=== Supplied entries ===

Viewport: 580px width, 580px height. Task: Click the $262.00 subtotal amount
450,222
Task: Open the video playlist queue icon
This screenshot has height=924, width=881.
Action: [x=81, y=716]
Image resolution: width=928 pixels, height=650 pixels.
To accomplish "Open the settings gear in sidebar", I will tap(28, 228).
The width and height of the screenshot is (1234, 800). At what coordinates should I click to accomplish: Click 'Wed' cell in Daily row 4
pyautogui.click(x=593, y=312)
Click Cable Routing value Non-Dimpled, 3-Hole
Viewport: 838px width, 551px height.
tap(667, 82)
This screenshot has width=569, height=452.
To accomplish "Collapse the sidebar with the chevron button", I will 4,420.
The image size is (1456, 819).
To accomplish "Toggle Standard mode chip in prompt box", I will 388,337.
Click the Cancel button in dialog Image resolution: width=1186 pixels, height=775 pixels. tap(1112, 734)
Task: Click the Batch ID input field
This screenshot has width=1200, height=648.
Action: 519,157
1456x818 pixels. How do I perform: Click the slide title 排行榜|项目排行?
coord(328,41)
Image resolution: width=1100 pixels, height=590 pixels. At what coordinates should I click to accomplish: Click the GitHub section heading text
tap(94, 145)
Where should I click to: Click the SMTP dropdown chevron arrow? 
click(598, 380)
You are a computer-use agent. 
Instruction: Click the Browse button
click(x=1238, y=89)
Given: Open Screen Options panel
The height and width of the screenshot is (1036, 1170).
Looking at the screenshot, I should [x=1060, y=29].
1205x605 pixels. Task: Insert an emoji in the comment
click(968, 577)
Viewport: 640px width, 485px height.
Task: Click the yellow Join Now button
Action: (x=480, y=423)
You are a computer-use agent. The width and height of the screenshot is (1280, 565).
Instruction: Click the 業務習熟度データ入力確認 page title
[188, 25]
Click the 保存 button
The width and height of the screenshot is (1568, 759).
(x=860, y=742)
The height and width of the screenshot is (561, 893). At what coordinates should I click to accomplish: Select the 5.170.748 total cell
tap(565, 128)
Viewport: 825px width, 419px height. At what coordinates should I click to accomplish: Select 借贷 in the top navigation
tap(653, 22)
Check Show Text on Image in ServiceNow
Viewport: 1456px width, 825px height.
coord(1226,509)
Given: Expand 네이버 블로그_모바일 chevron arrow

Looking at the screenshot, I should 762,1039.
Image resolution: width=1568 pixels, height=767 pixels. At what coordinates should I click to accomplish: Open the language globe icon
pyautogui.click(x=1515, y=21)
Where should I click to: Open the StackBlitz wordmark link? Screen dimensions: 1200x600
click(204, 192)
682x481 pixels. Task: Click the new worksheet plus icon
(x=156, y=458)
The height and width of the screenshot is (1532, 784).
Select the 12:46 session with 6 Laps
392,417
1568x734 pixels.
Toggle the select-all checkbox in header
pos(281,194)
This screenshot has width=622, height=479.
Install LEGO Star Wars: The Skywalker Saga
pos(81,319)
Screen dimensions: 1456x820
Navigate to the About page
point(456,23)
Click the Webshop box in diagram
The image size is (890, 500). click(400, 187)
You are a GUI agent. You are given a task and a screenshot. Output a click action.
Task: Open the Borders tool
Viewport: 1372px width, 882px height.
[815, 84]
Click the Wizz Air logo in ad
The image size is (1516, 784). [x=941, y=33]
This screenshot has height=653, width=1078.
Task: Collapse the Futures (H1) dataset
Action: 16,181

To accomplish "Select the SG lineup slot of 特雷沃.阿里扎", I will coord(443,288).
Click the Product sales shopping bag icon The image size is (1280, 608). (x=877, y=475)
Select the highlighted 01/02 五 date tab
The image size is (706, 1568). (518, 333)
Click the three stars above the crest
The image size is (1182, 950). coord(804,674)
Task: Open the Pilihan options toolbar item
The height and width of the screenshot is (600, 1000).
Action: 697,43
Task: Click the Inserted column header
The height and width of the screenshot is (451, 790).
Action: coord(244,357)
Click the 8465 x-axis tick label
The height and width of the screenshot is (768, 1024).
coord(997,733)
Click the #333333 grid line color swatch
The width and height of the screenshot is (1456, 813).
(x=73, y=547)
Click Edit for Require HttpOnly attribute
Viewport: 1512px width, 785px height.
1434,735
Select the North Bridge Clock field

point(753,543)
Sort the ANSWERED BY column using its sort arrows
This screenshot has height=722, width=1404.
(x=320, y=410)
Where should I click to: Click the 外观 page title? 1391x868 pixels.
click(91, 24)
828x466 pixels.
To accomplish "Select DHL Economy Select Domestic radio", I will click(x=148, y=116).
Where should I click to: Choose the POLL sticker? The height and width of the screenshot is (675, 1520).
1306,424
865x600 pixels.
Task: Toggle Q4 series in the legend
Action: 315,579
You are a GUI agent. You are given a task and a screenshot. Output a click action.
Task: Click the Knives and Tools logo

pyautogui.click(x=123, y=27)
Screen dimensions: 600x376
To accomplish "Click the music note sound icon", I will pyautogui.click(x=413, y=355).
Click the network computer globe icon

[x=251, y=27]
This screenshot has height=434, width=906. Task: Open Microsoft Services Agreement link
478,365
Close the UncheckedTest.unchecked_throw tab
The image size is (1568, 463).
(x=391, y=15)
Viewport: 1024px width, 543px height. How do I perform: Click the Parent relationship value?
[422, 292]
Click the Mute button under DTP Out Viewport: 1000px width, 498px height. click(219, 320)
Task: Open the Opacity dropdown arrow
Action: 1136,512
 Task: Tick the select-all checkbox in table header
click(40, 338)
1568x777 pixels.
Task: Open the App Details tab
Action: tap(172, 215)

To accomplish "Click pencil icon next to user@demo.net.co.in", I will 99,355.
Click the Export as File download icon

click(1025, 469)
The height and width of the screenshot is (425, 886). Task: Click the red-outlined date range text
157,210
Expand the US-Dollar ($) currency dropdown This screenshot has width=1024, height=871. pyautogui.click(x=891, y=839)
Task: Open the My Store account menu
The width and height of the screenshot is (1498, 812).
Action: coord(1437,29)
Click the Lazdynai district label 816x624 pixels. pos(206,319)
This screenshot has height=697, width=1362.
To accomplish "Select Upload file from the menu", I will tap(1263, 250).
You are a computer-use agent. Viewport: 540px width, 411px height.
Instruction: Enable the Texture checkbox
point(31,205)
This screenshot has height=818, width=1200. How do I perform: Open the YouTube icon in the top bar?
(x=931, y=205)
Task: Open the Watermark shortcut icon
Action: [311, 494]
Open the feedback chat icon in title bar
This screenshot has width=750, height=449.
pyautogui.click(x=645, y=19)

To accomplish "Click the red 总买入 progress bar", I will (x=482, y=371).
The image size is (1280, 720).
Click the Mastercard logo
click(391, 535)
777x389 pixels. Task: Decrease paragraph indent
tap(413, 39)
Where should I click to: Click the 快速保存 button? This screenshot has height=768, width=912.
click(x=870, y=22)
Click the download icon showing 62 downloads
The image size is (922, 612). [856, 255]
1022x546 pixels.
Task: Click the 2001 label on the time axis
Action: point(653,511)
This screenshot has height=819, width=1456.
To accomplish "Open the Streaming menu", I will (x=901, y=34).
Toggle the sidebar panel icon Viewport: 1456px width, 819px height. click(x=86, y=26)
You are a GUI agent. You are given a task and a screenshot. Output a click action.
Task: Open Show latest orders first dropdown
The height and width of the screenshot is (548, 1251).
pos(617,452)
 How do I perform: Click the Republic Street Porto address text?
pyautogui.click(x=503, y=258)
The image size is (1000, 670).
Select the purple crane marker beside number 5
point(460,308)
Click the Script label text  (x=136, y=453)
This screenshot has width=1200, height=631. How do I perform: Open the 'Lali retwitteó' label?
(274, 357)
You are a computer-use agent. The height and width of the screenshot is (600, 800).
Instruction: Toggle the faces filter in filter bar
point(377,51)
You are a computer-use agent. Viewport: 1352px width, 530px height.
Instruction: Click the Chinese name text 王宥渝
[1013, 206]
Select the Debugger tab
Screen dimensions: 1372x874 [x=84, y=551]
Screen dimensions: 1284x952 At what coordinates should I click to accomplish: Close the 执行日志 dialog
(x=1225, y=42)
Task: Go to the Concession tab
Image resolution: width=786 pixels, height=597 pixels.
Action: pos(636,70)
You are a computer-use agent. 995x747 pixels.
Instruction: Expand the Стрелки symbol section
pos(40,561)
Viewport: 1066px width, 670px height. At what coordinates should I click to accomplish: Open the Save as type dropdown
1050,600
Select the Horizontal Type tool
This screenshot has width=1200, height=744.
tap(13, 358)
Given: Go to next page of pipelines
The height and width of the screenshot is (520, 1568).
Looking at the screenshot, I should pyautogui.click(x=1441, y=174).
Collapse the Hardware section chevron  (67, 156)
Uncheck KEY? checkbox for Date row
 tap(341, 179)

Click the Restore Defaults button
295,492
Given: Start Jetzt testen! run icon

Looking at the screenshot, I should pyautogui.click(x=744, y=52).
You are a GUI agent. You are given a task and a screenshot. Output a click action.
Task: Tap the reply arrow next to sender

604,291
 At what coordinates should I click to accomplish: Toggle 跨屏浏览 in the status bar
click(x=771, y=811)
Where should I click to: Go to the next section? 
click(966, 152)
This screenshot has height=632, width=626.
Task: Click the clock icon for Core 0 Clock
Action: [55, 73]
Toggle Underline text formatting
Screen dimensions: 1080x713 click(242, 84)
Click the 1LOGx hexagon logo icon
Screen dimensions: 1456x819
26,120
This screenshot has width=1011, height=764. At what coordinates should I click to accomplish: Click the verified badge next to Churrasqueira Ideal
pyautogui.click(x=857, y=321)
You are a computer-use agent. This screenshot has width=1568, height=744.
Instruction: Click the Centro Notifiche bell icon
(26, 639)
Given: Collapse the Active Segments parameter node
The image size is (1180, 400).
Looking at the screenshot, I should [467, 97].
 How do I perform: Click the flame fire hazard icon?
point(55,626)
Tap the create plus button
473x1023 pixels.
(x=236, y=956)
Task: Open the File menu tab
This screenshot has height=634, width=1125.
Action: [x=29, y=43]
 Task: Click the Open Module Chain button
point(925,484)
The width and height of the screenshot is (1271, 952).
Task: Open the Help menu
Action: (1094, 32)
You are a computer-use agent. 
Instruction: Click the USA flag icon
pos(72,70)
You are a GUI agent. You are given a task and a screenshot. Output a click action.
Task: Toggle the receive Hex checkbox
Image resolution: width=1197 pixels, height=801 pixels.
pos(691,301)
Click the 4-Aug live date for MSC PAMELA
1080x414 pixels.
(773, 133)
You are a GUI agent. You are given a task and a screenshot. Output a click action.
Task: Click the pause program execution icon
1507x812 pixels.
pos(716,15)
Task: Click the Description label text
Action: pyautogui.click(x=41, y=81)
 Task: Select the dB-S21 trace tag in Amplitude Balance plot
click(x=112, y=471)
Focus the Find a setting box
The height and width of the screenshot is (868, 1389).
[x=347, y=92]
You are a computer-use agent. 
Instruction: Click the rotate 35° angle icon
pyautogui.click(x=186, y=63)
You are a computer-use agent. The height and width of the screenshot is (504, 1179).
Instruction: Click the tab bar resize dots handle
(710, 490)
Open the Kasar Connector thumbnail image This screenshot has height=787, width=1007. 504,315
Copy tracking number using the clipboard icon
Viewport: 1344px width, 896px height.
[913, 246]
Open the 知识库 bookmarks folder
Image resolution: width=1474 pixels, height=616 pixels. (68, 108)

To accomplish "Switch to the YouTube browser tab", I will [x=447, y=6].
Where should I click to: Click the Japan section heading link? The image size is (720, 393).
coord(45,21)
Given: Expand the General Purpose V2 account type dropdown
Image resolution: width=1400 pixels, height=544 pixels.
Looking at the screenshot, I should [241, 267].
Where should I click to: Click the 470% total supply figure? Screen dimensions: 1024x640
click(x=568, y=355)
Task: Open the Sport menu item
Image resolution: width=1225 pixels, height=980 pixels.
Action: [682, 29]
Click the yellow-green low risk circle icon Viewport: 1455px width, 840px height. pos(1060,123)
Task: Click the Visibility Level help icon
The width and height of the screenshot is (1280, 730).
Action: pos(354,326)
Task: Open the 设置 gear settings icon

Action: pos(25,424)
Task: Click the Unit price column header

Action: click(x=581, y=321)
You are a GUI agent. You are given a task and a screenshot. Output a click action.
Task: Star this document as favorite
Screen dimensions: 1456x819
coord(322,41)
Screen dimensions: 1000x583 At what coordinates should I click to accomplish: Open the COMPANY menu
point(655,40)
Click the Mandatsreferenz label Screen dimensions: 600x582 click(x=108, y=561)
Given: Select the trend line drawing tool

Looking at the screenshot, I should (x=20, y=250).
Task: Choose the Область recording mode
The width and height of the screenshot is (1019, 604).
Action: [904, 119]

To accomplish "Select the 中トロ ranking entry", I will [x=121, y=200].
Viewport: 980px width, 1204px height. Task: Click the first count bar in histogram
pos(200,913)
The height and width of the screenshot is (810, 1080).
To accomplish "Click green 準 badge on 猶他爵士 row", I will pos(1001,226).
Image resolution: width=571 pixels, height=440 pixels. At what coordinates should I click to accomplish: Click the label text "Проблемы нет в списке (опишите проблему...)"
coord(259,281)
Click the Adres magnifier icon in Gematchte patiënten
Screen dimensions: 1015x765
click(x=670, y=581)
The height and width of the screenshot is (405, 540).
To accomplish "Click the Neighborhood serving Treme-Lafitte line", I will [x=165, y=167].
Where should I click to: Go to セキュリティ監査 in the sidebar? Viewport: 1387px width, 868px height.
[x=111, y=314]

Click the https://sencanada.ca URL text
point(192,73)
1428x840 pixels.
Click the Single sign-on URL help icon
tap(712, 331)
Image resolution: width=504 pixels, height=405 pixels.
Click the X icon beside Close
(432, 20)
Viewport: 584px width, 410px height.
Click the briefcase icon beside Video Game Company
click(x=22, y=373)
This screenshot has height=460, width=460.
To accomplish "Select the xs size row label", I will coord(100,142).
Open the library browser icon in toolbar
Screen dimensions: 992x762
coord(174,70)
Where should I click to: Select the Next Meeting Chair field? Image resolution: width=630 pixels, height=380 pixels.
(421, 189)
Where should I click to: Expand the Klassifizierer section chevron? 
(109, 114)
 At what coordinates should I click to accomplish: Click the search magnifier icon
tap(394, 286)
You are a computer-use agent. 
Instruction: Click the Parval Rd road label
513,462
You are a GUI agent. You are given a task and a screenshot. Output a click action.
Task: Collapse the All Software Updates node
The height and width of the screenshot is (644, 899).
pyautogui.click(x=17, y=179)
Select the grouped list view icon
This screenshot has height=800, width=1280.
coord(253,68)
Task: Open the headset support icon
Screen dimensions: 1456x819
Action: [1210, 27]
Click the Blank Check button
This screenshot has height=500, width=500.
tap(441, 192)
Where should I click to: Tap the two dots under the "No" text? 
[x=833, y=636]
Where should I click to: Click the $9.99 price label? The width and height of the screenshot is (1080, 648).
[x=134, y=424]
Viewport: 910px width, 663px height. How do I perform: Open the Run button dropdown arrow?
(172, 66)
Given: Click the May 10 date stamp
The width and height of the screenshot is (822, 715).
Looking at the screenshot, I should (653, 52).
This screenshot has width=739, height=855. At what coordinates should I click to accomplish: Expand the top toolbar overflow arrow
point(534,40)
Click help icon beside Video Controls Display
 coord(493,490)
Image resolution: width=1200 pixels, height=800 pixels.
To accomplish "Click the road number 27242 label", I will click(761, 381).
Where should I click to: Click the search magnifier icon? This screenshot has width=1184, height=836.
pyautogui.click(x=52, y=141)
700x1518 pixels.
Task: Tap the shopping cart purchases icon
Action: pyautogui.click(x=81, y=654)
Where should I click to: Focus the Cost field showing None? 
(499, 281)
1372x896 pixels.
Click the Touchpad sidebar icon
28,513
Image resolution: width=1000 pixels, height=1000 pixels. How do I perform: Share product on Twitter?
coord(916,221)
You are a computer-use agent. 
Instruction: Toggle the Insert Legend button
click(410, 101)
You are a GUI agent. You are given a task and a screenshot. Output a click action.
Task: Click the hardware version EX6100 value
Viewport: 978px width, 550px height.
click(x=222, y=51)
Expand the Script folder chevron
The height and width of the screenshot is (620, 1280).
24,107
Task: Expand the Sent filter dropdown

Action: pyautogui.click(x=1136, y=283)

===

## Problem details
Repeat the lines starting with the line that contains "1372x896 pixels." and going on through the end of the lines, swapping "Touchpad" for "Trackpad" and keeping everything else unchanged.

## Answer to the task
1372x896 pixels.
Click the Trackpad sidebar icon
28,513
Image resolution: width=1000 pixels, height=1000 pixels. How do I perform: Share product on Twitter?
coord(916,221)
You are a computer-use agent. 
Instruction: Toggle the Insert Legend button
click(410, 101)
You are a GUI agent. You are given a task and a screenshot. Output a click action.
Task: Click the hardware version EX6100 value
Viewport: 978px width, 550px height.
click(x=222, y=51)
Expand the Script folder chevron
The height and width of the screenshot is (620, 1280).
24,107
Task: Expand the Sent filter dropdown

Action: pyautogui.click(x=1136, y=283)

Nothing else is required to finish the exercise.